IL-6 is a multifunctional cytokine that can regulate various immune and inflammatory responses, although it is usually absent from the lung under normal circumstances (6). It has been shown to be released by activated T cells (36), B cells (19), monocytes (36), macrophages (14), fibroblasts (27), epithelial cells (14), and endothelial cells (30). Several studies have suggested a crucial role for IL-6 in angiogenesis. Increased IL-6 expression was measured in vivo during the formation of the vascular system that accompanies development of ovarian follicles after embryo implantation (23). In a wound-healing model, Mateo and colleagues (21) reported increased IL-6 protein in wound fluid and serum within 12 h after wounding. Additional studies by Lin et al. (20) confirmed the presence of IL-6 protein and neutrophils, macrophages, and fibroblasts within wound sites after skin incisions. Both tumor growth and systemic inflammation were reduced in a mouse cancer model treated with IL-6 antibodies (5). In sum, these results suggest that both IL-6 and inflammation are part of the angiogenic process. Furthermore, our initial screening demonstrated that IL-6 might play a role in lung angiogenesis after ischemia. Thus we designed this study to determine the functional importance of IL-6 for new vessel growth to the lung after left pulmonary artery obstruction and its relation to the inflammatory cell profile of the ischemic lung after pulmonary artery obstruction.
Left pulmonary artery ligation.
Our protocol was approved by the Johns Hopkins Animal Care and Use Committee. Five- to six-week-old male C57Bl/6J mice (WT; Charles River, Wilmington, MA) and IL-6-deficient (−/−) homozygote mice raised on C57Bl/6J background (KO; Jackson Laboratories, Bar Harbor, ME) were used in this study. Mice were anesthetized (2% isoflurane in oxygen) and intubated and ventilated at 120 breaths/min, 0.2 ml/breath, with the anesthetic/gas mixture. A left thoracotomy was performed at the third intercostal space to expose the left lung; the left pulmonary artery was located, separated from the airway, and ligated using 6-0 silk suture. The thoracotomy was closed with a suture while the animal was placed on positive end-expiratory pressure (1 cmH2O). A drop of 2% lidocaine was applied for analgesia, and the skin incision was closed using methyl acrylamide adhesive. The animal was removed from the ventilator, extubated, and allowed to recover. Sham surgical control mice were treated the same as experimental mice in all respects except for LPAL. No surgical procedures were performed on naive mice. After specified times after LPAL, anesthetized mice were killed by cervical dislocation.
IL-6 and MIP-2.
After specific time points after LPAL (4 h or 1 or 7 days), mice were euthanized, and the upper thirds of the left lung and the right lung were dissected and excised. Lung samples were weighed, homogenized (Fastprep Bio101; Thermo Savant, Holbrook, NY), and aliquoted for ELISA and bicinchoninic acid assays. The samples were processed according to the Quantikine Mouse IL-6 or MIP-2 ELISA kits (R & D Systems, Minneapolis, MN). Total protein measurements were made according to the bicinchoninic acid protein assay kit (Pierce, Rockford, IL).

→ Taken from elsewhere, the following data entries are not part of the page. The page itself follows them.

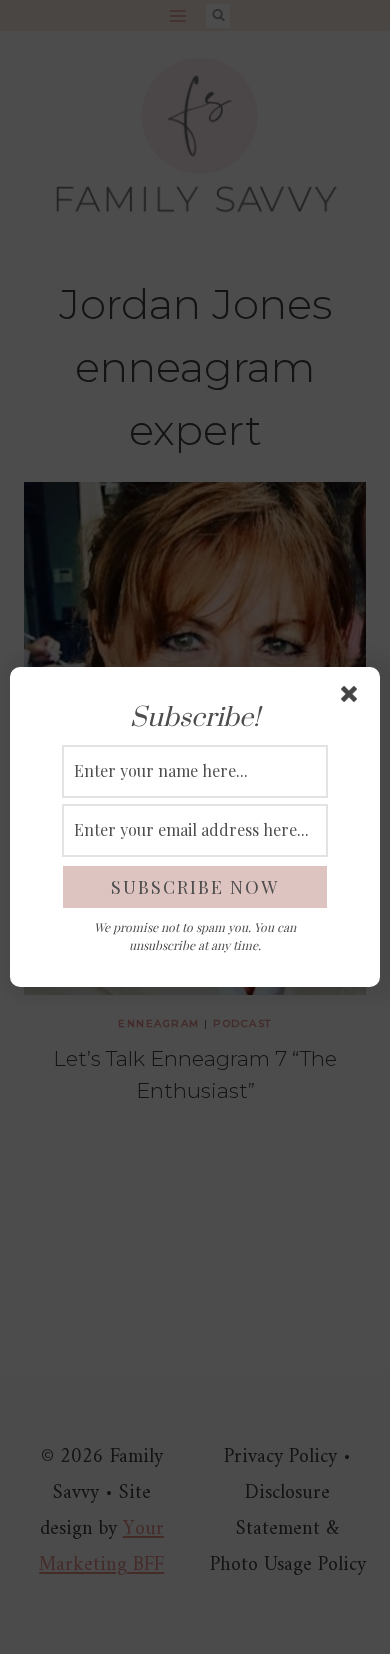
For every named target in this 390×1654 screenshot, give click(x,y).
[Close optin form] (353, 698)
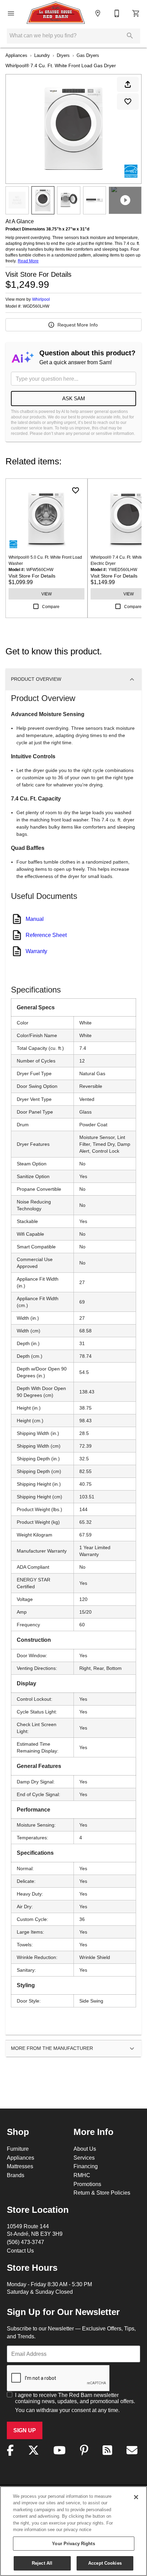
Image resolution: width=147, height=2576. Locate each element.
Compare (50, 606)
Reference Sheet (46, 935)
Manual (35, 919)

Immediately after death, the right lung was ligated and the left lung was washed (3 × 0.3 ml of 0.2% BSA/PBS). Bronchoalveolar lavage fluid was gently aspirated, the total recovered volume recorded, and total cell count (Bright Line Hemacytometer; Horsham, PA) and differential cell counts (Cytospin 4; Shandon, Pittsburgh, PA) were determined. Circulating white blood cell counts were also obtained in antibody-treated mice from a blood sample taken from direct cardiac puncture immediately before bronchoalveolar lavage. The blood sample was processed using the Unopipette system (Becton Dickinson, Franklin Lakes, NJ), and total and differential cell counts were determined.
Blood flow determination.
To determine the extent of neovascularization, systemic blood flow to the left lung was measured 14 days after LPAL in WT (n = 6) and KO mice (n = 6) using radiolabeled microspheres. Diethylenetriamine pentaacetic acid-coated polystyrene microspheres (10-μm diameter; Kisker Products, Steinfurt, Germany) were bound to technetium-99m radioligand (Cardinal Health; Dublin, OH). Fourteen days after LPAL, mice were anesthetized and ventilated as described above. The carotid artery was cannulated (PE 10) and 150,000 micropheres (stock = 1.5 million spheres/ml) were infused (0.1 ml at 0.04 ml/min; Harvard Apparatus, Holliston, MA). Mice were killed by exsanguination, and the left lung, kidneys, liver, heart, and brain were excised. Gamma emissions from lodged radiolabeled microspheres in individual organs were immediately counted in the Hidex Triathler (Bioscan, Washington, DC). Organ activity was normalized to whole body activity counted in a Capintec counter (Capintec Products, Ramsey, NJ), which had been calibrated to the Bioscan instrument. Organ blood flow was expressed as percent of total measured blood flow (carcass + all organs), i.e., % cardiac output.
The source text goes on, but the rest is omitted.